Tuesday, October 9, 2007

Pose and Repose


One of my favorite paintings at the Metropolitan Museum of Art in New York City aside from all the big names is Repose (above, from 1895) by John White Alexander. Alexander, born October 7, 1859 in Allegheny, Pennsylvania, stands in the shadows of many other American artists around the turn of the century. Many mistake his work for that of others painting at that time, especially John Singer Sargent and James McNeill Whistler. Alexander’s rise in the art world from humble beginnings still inspires me. An orphan raised by his grandparents, Alexander developed his drawing skills by himself enough to travel to New York in the late 1870s and find work as an illustrator and political cartoonist. When he had raised enough money, Alexander then traveled to Europe and studied in Germany, France, and Italy, meeting Whistler in Venice and learning some of his atmospheric tricks. The gentle haze of decadent lounging pervading Alexander’s Repose owes much to Whistler’s example, but Alexander’s reclining figure seems more classical in her pose and repose than Whistler’s women, who often seem simple conveniences for experiments in color.

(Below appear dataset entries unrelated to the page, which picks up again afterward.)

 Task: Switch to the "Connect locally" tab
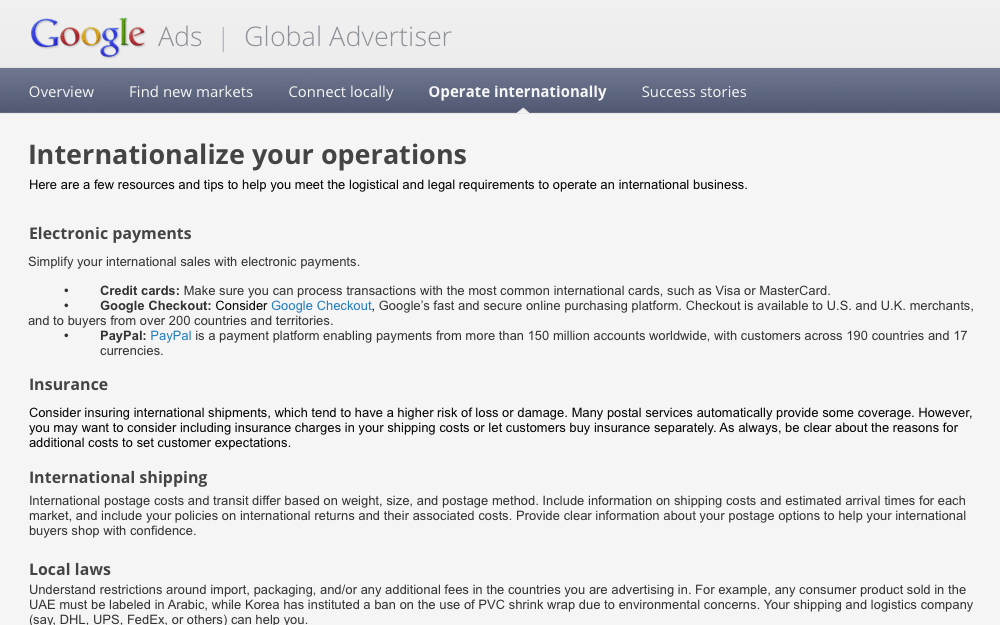click(x=340, y=90)
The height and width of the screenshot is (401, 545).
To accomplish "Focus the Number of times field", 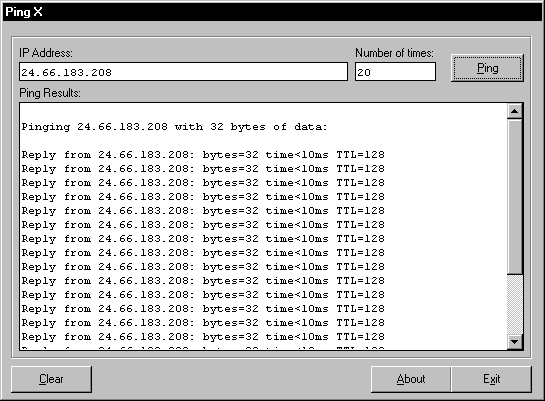I will point(395,72).
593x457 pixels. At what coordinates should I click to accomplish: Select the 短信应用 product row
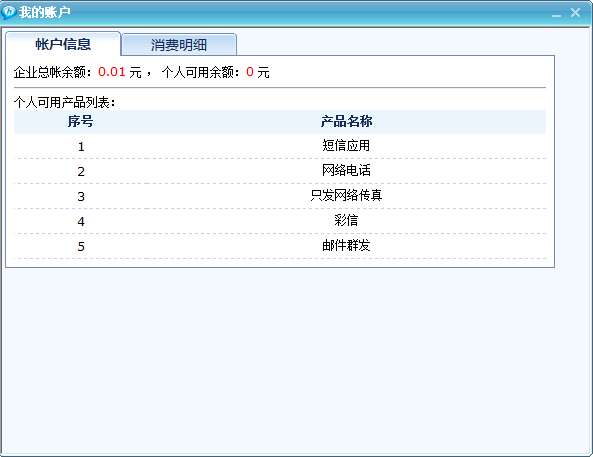coord(280,146)
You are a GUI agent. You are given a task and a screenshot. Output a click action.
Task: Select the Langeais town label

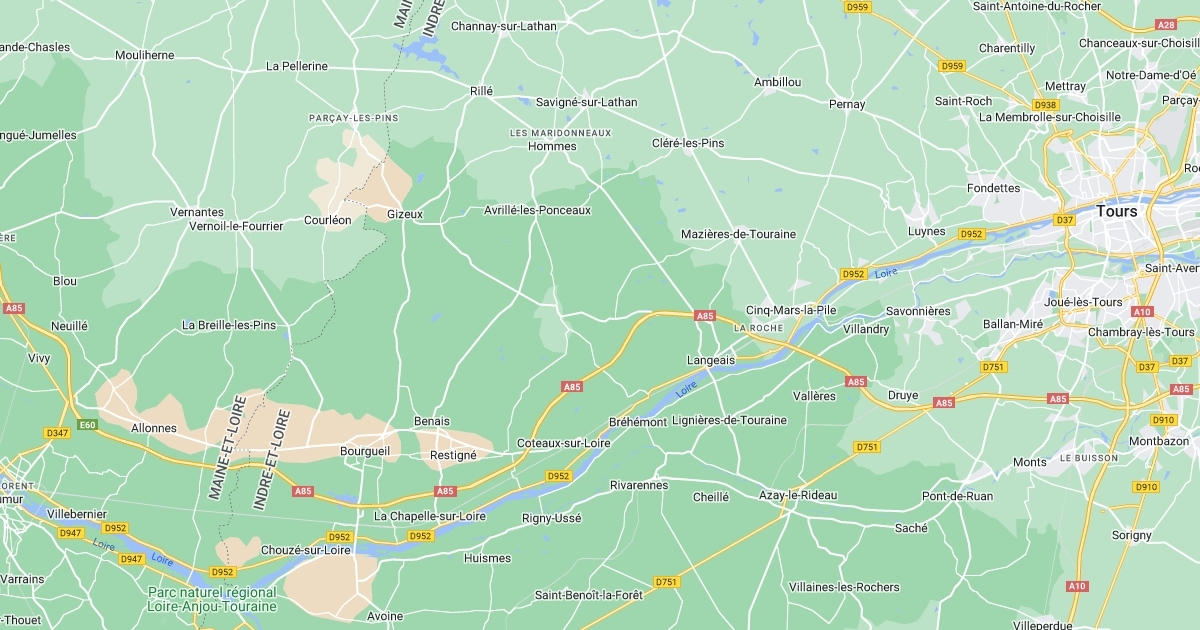tap(711, 360)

There’s a poetry to much of Alexander’s imagery, as in Isabella and the Pot of Basil (above, from 1897), the subject of a poem of the same name by John Keats. In its romantic shading and ethereal expression, Alexander almost seems to verge on Symbolism or even Surrealism. As in Repose, the flowing lines of the drapery are beautiful, a testament to his draftsmanship. Like Sargent, Alexander could create a flattering image, making the person seem more beautiful or noble than they would in reality. The model for Isabella may have looked this otherworldly in real life, but I doubt it.



After studying in Europe, Alexander returned to the United States and New York City in the early 1880s, setting up shop as one of the preeminent portraitists of the time. Famous figures such as Oliver Wendell Holmes and Walt Whitman (above, from 1889) sat before him. Alexander’s portraits of men suffer from conventionality, even when face to face with unconventionality personified—Walt Whitman. Next to Thomas Eakinsportrait of Whitman, Alexander’s seems lifeless. Eakins’ painting explodes with the exuberance of the sitter, whereas Alexander’s work seems to chain him down, forcing him into the pose and dress of a stodgy bank teller. Alexander certainly ranks behind the likes of Eakins, Sargent, and Whistler, but his works still provide an interesting counterpoint to those artists and testify to the growing depth of talent in American art in the late 19th century.